>> start Entries provided

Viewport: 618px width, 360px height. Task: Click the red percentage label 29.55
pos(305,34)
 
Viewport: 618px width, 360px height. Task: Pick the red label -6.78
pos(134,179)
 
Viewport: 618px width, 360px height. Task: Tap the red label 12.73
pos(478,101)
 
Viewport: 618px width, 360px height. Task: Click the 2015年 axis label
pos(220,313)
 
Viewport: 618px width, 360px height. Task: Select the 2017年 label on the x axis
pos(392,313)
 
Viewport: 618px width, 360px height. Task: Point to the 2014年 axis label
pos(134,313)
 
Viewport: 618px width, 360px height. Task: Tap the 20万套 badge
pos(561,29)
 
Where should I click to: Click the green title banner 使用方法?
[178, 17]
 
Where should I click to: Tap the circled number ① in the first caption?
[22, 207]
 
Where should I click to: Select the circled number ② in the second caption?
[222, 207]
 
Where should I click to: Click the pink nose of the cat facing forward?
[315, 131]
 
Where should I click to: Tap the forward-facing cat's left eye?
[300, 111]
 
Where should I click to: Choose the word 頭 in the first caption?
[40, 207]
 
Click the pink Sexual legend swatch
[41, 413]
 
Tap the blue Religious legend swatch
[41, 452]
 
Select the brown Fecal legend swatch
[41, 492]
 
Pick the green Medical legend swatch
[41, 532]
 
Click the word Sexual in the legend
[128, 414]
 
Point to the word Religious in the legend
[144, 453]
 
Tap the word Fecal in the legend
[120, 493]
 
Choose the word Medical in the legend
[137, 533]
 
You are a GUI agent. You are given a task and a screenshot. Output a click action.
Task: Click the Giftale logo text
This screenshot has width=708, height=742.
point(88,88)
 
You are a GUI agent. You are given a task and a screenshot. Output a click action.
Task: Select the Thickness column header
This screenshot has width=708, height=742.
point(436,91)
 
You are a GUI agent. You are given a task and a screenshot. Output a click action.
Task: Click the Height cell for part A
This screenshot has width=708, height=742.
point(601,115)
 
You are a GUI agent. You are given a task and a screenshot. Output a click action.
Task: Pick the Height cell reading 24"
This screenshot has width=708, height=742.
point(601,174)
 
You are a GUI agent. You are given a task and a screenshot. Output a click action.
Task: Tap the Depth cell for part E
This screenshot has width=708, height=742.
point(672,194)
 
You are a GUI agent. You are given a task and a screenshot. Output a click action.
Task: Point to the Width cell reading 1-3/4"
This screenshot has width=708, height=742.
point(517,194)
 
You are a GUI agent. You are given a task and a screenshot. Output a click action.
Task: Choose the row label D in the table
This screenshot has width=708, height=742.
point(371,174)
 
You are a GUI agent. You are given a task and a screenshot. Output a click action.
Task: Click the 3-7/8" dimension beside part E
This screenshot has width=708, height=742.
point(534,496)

>> end Entries provided

What you need to do
How many lines of the entries above contain the string "Religious", with uppercase and lowercase treated as different? Reply with the number alone.

Task output
2